*Problem description:* Render the stretch from the line containing "Image resolution: width=893" through the line containing "Collapse the 'Data" as a Markdown table with two columns, Row and Content, giving each line a row number and skipping blank lines.

*Exercise input:*
* START *

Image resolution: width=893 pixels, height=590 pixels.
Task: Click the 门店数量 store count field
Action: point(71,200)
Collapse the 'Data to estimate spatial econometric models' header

* END *
* START *

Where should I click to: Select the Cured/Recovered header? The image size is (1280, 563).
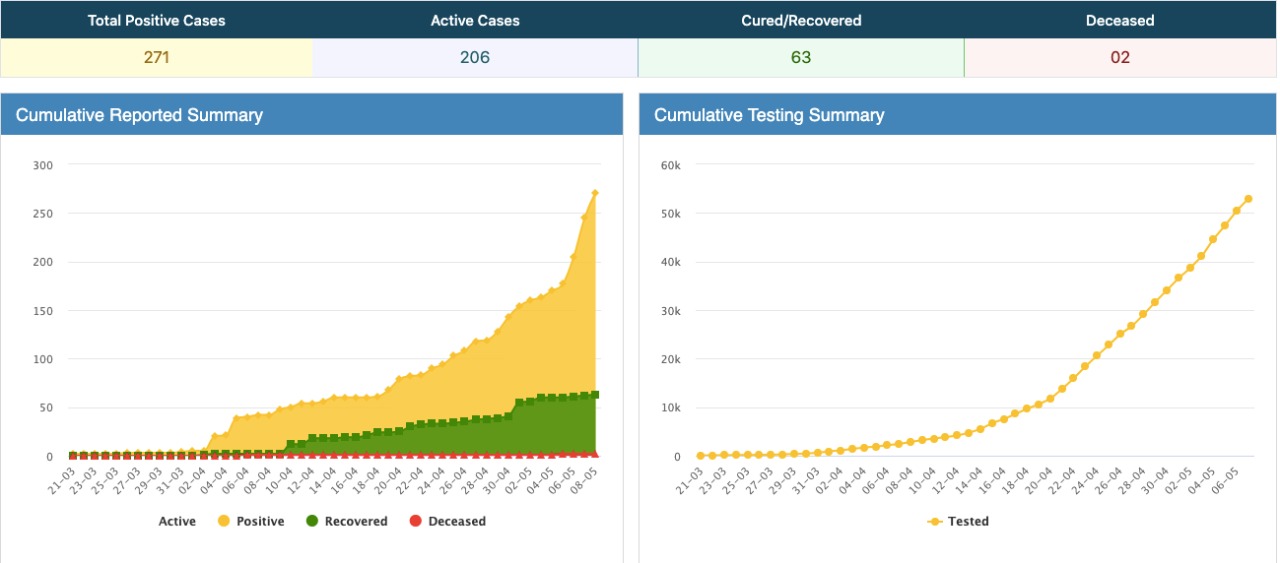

* END *

*Full solution:*
| Row | Content |
|---|---|
| 1 | Image resolution: width=893 pixels, height=590 pixels. |
| 2 | Task: Click the 门店数量 store count field |
| 3 | Action: point(71,200) |
| 4 | Collapse the 'Data to estimate spatial econometric models' header |